Supplied text:
begin

# Steering wine



## Jamie225 (Jan 4, 2005)

Hi

Just after some advice.

I have just got a Golf GTI and the steering seems to wine a bit when stationary and on turning of the wheel it gets worse :? :?

It has only been doing it for the last few days, any ideas :?:

Cheers


----------



## YELLOW_TT (Feb 25, 2004)

is it a mk4 or mk5 i have a mk4 gti and no wines from the steering at any time


----------



## Jamie225 (Jan 4, 2005)

Its a 51 plate.

It doed not sound healthy :? :?

Anyone any ideas :?:


----------



## coupe-sport (May 7, 2002)

Sounds like the pump. Worth checking that the fluid level is ok and secondly that the belt tension is right. When you turn the wheel the pump has to work harder hence the increase in noise due to the loading.

James.


----------



## Jamie225 (Jan 4, 2005)

where is this located under the bonnet?

Does it have a yellow top on it?

Is it safe to take off, ie not pressurised?

Cheers


----------



## Jamie225 (Jan 4, 2005)

wak-tt web site has picture of the location of the power steering fluid. Turns out theres none in there, just hope it gets me home to the local Halfords.

end

Actions to take:
A – In the steering noise thread, what two things does coupe-sport say are worth checking?
B – Name every username that posts in the steering noise thread.
C – Carry on the Golf GTI steering noise thread with the next post after its last one.

Provided material:
begin

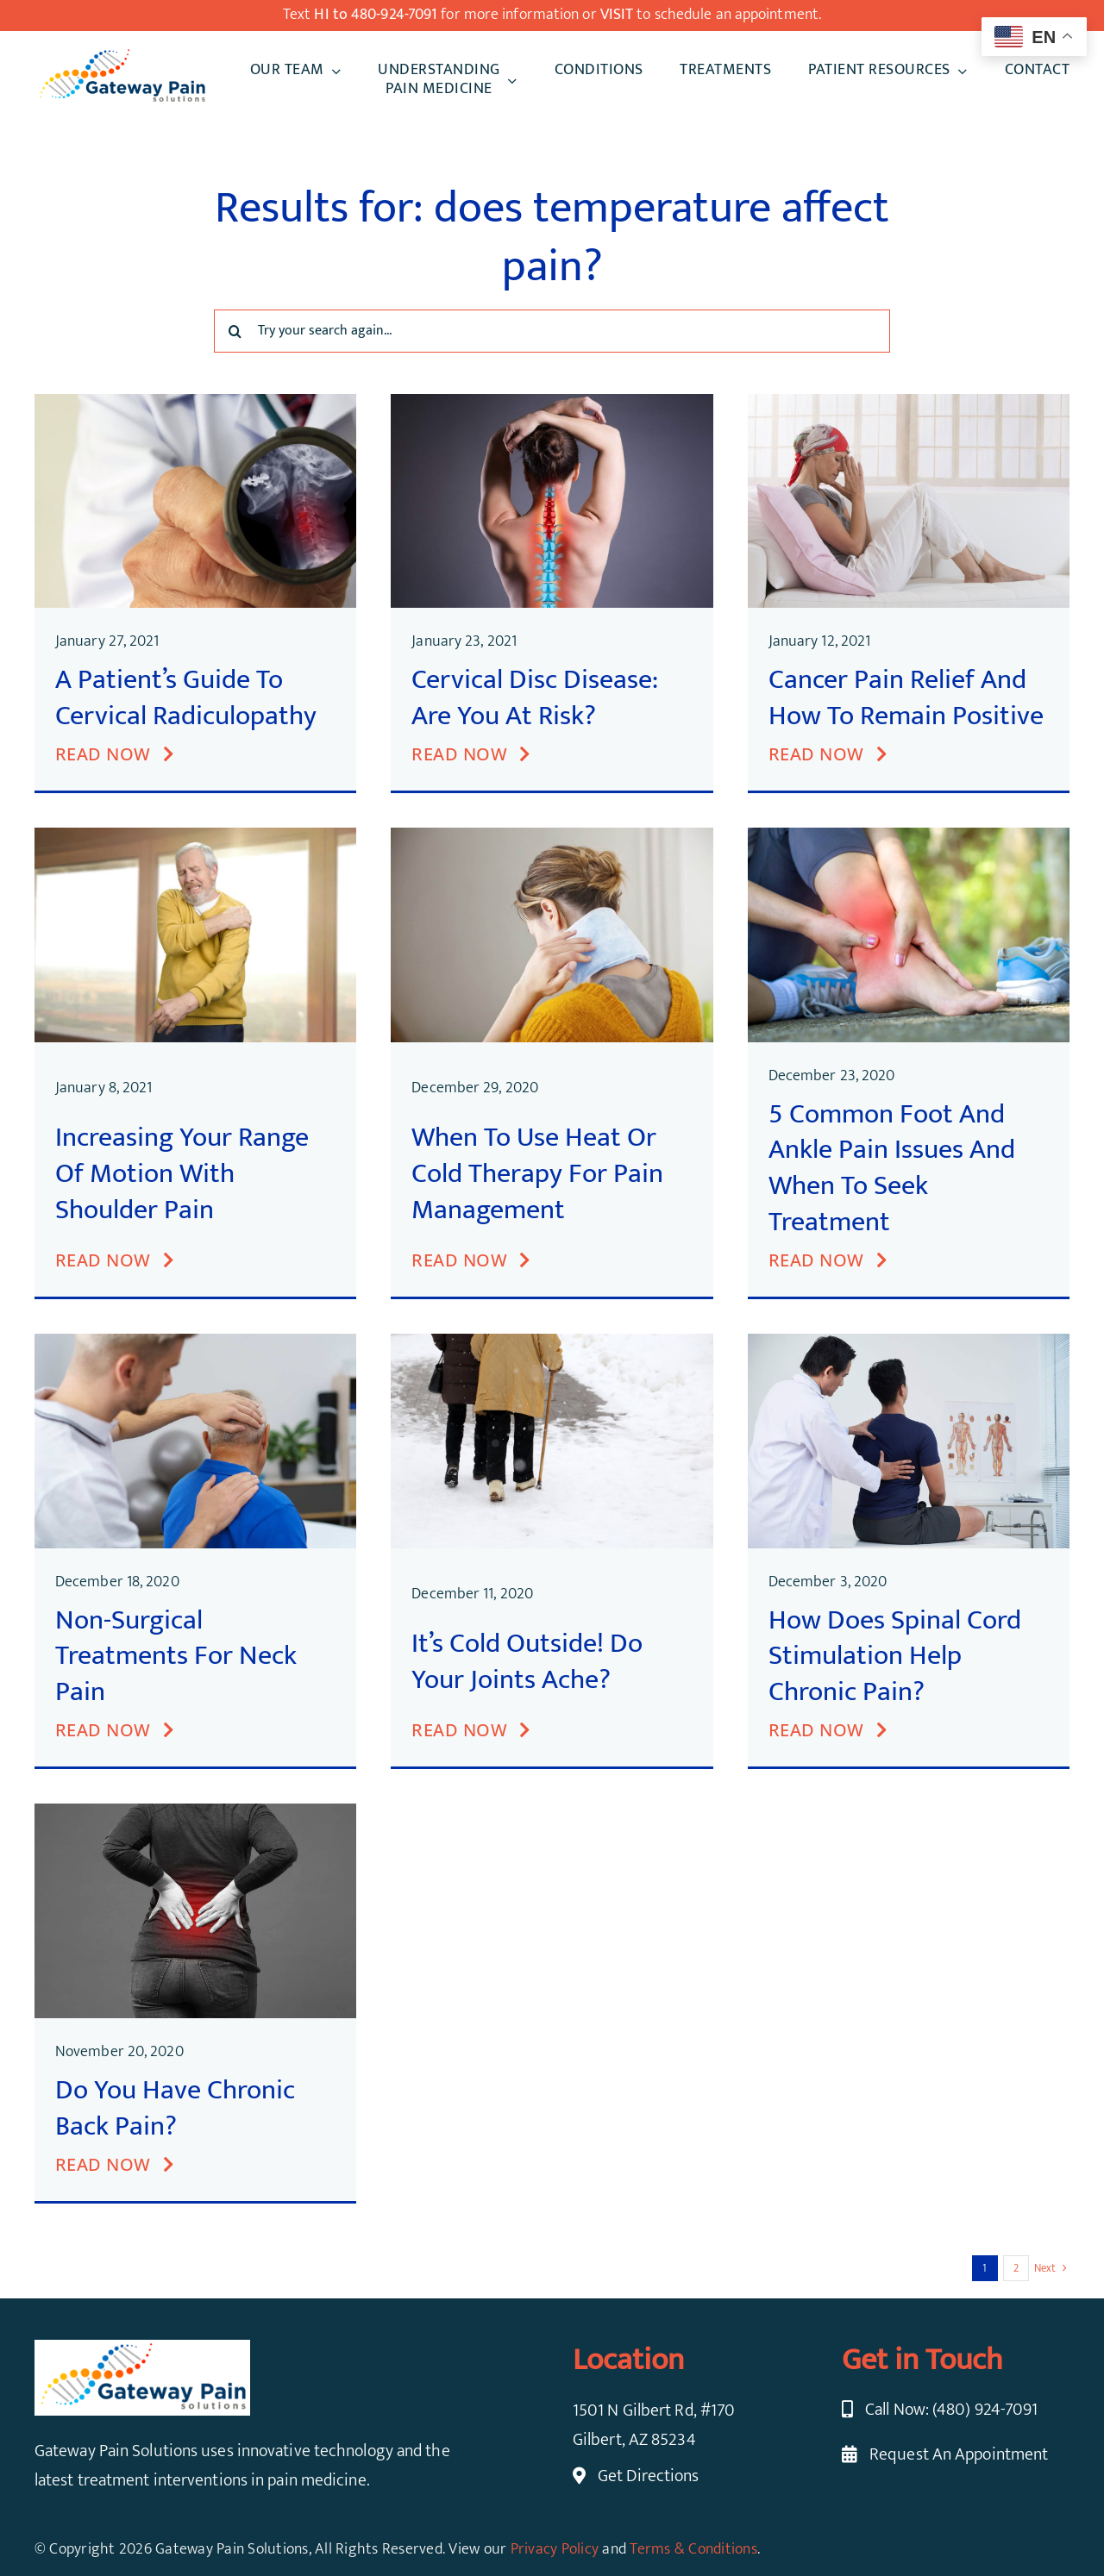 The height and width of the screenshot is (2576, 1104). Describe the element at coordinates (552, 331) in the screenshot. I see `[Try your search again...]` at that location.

end

Replies:
A – The fluid level and the belt tension.

B – Jamie225, YELLOW_TT, coupe-sport

C –
Cheers all



See below for further details.

http://www.wak-tt.com/links/links.htm


----------



## Jamie225 (Jan 4, 2005)

Does anyone know what grade to use?


----------



## thejepster (Mar 29, 2005)

Red? White? Rose?

http://www.********.co.uk/gallery/thejepster/wine%20bottles.jpg

:wink:


----------



## Jamie225 (Jan 4, 2005)

Has anyone had problems with losing power steering fluid?

I have not lost any on the driveway :?

Does any one have any idea's.

I only topped it up last week and its down again?

Cheers


----------



## V6TT (Jul 10, 2005)

thejepster said:


> Red? White? Rose?
> 
> http://www.********.co.uk/gallery/thejepster/wine%20bottles.jpg
> 
> :wink:


beat me to it!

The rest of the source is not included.